# Objective
Reproduce every one of the records below verbatim, line for line, omitting the pictures from your answer.

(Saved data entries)

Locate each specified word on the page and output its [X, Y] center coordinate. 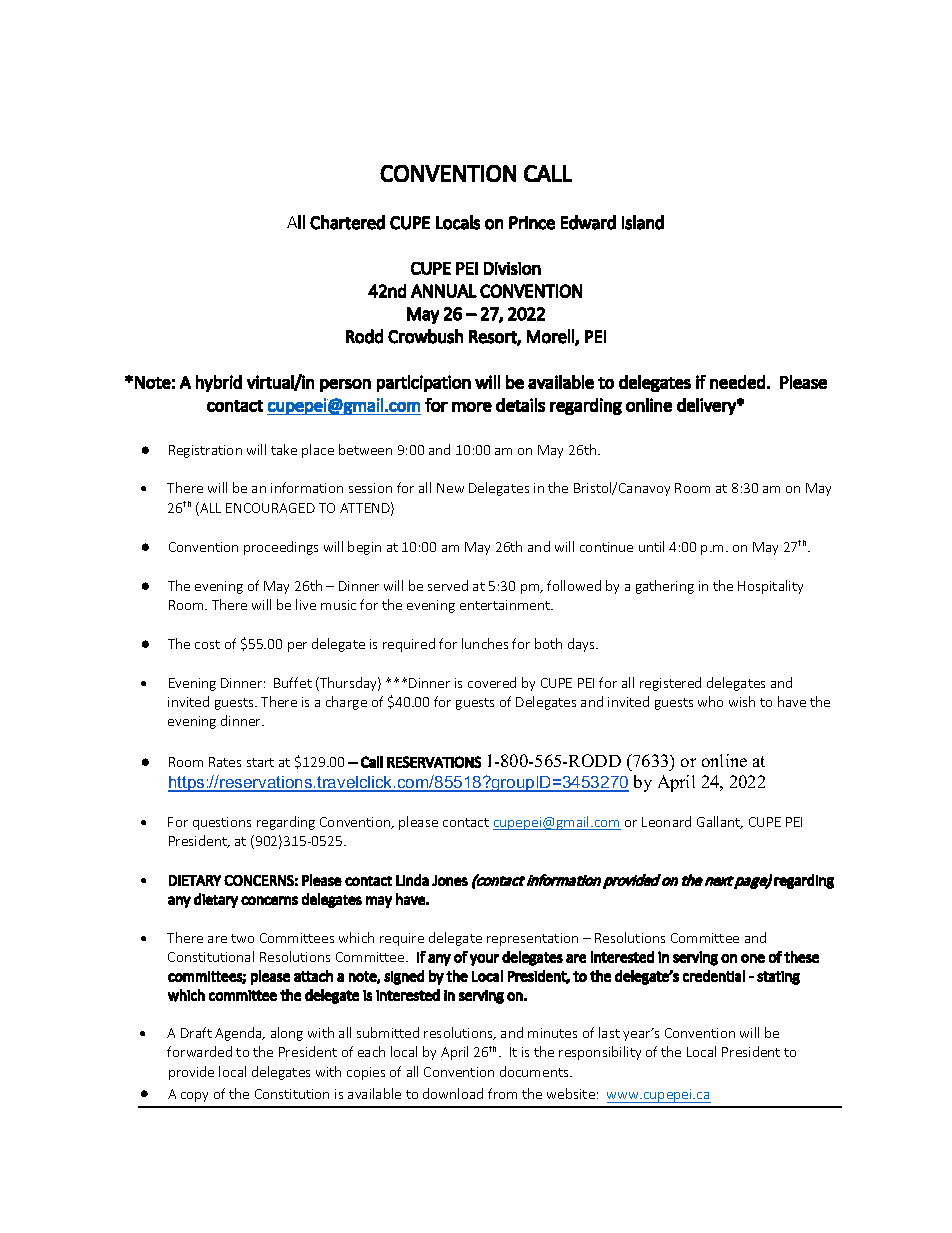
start [260, 762]
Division [512, 268]
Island [643, 222]
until [651, 546]
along [287, 1034]
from [502, 1093]
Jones [450, 880]
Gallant [720, 822]
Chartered [347, 222]
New [450, 488]
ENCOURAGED [270, 508]
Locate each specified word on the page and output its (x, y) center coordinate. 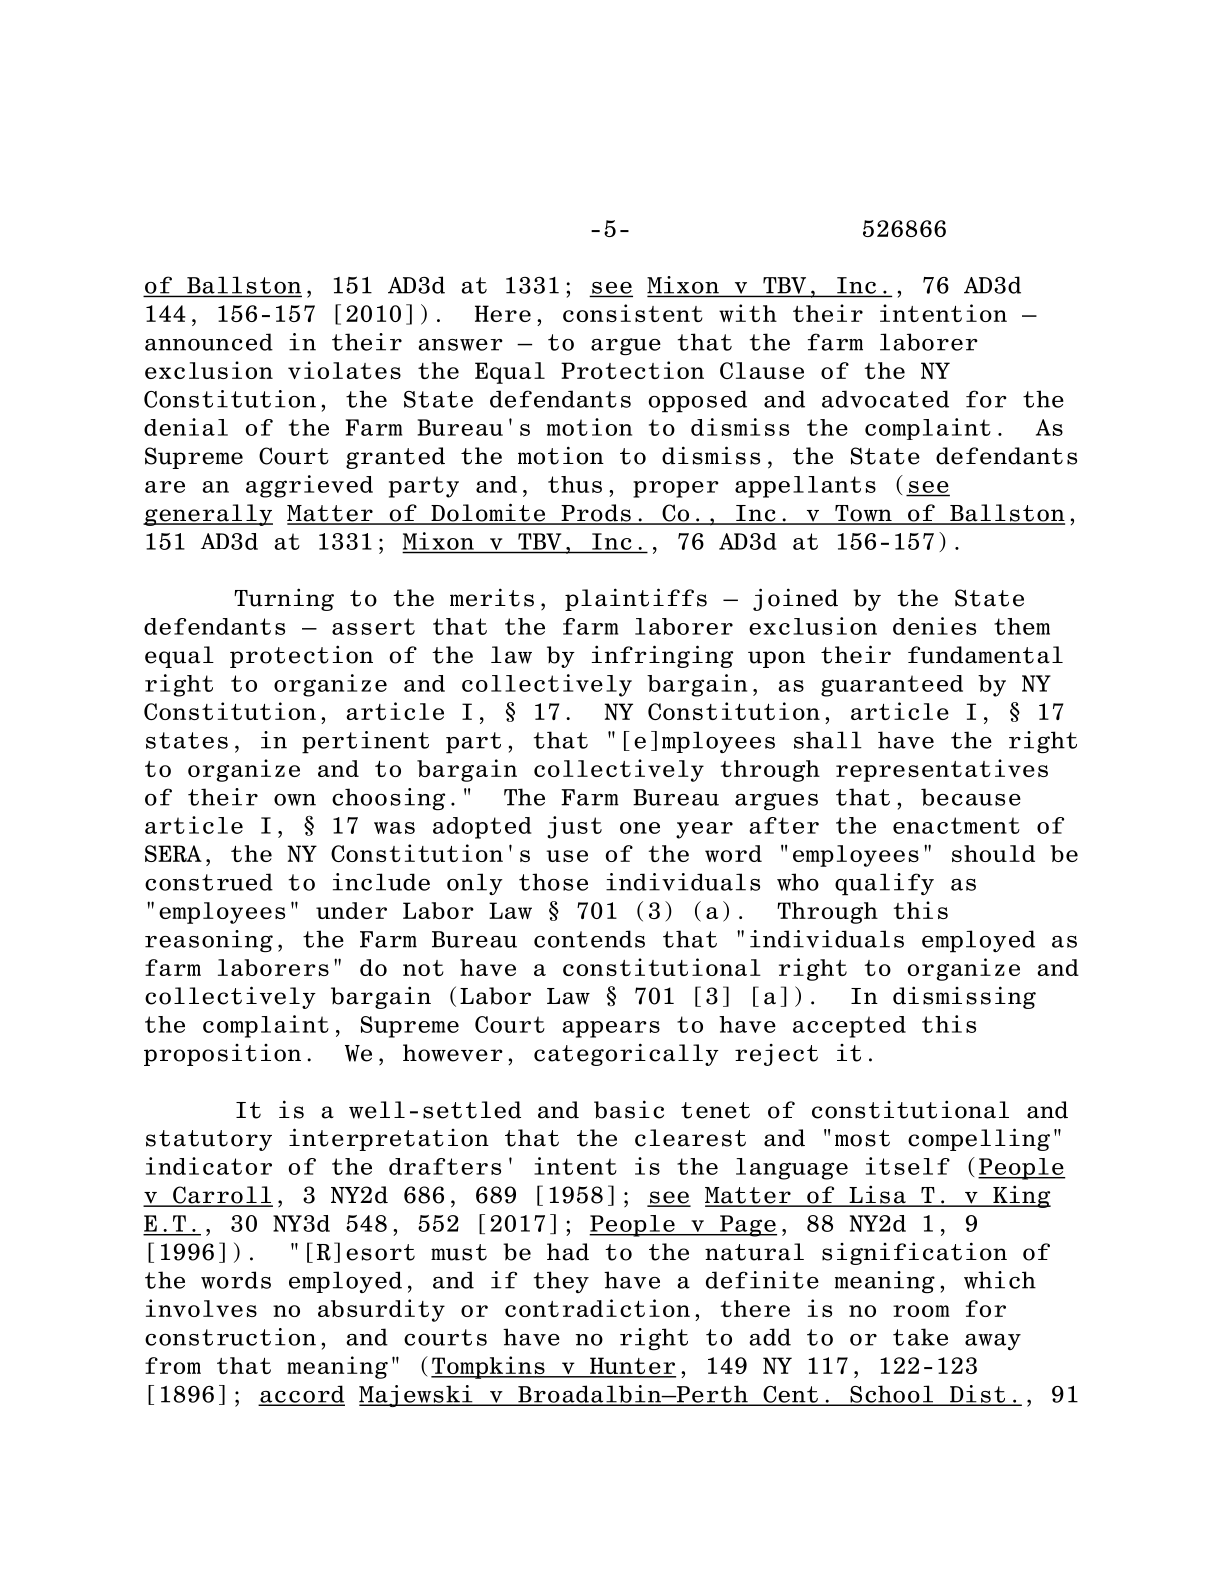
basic (629, 1109)
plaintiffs (636, 599)
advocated (885, 399)
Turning (284, 599)
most (862, 1138)
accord (302, 1395)
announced (209, 342)
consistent (633, 313)
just (574, 827)
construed (209, 882)
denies (934, 626)
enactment (956, 825)
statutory (209, 1140)
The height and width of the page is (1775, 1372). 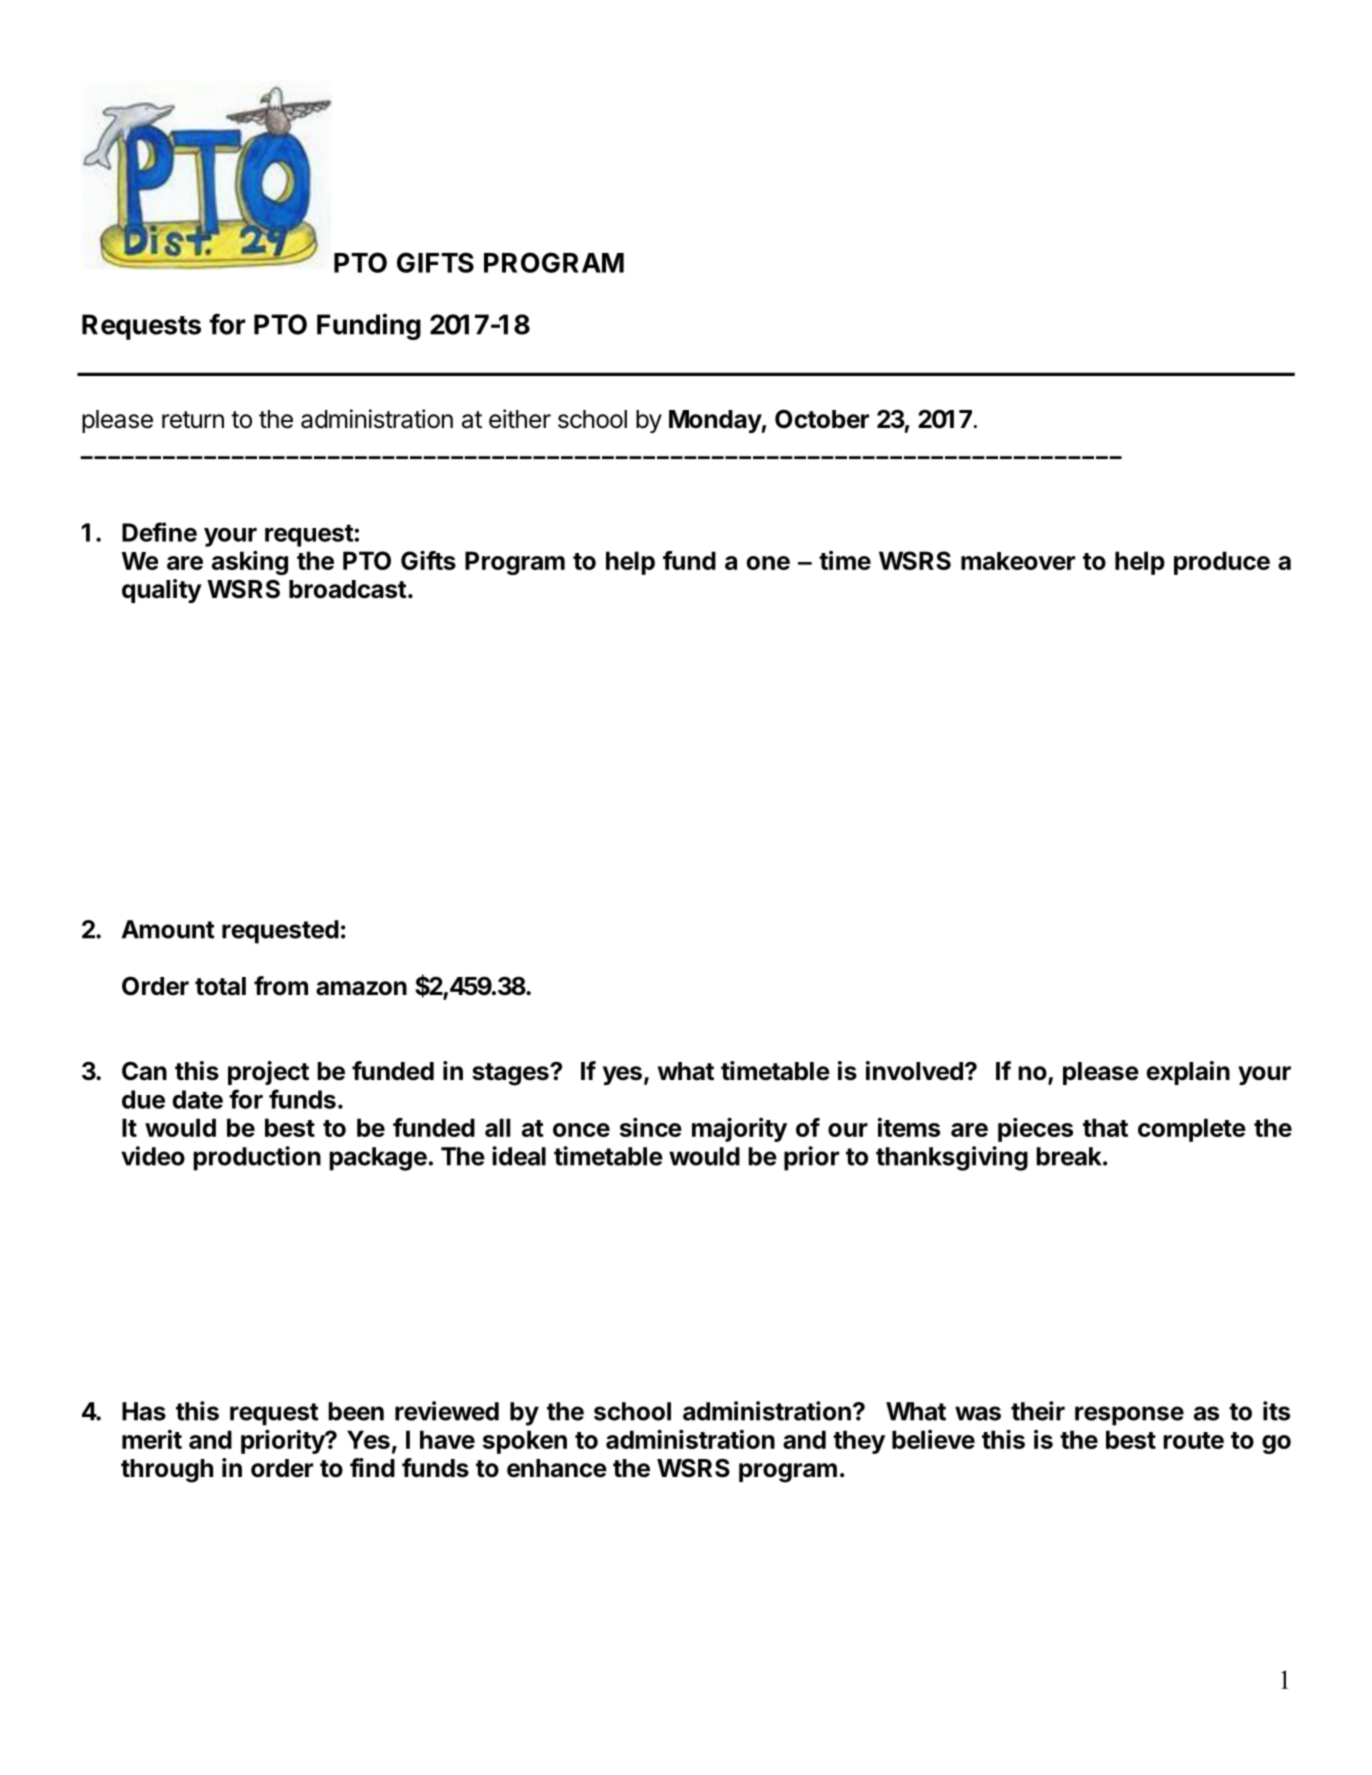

# Output of the exercise
Locate each specified word on the page and output its [X, Y] center coordinate. 
start [260, 762]
Division [512, 268]
Island [643, 222]
until [651, 546]
along [287, 1034]
from [502, 1093]
Jones [450, 880]
Gallant [720, 822]
Chartered [347, 222]
New [450, 488]
ENCOURAGED [270, 508]
Locate each specified word on the page and output its (x, y) center coordinate. 
basic (629, 1109)
plaintiffs (636, 599)
advocated (885, 399)
Turning (284, 599)
most (862, 1138)
accord (302, 1395)
announced (209, 342)
consistent (633, 313)
just (574, 827)
construed (209, 882)
denies (934, 626)
enactment (956, 825)
statutory (209, 1140)
The height and width of the page is (1775, 1372). 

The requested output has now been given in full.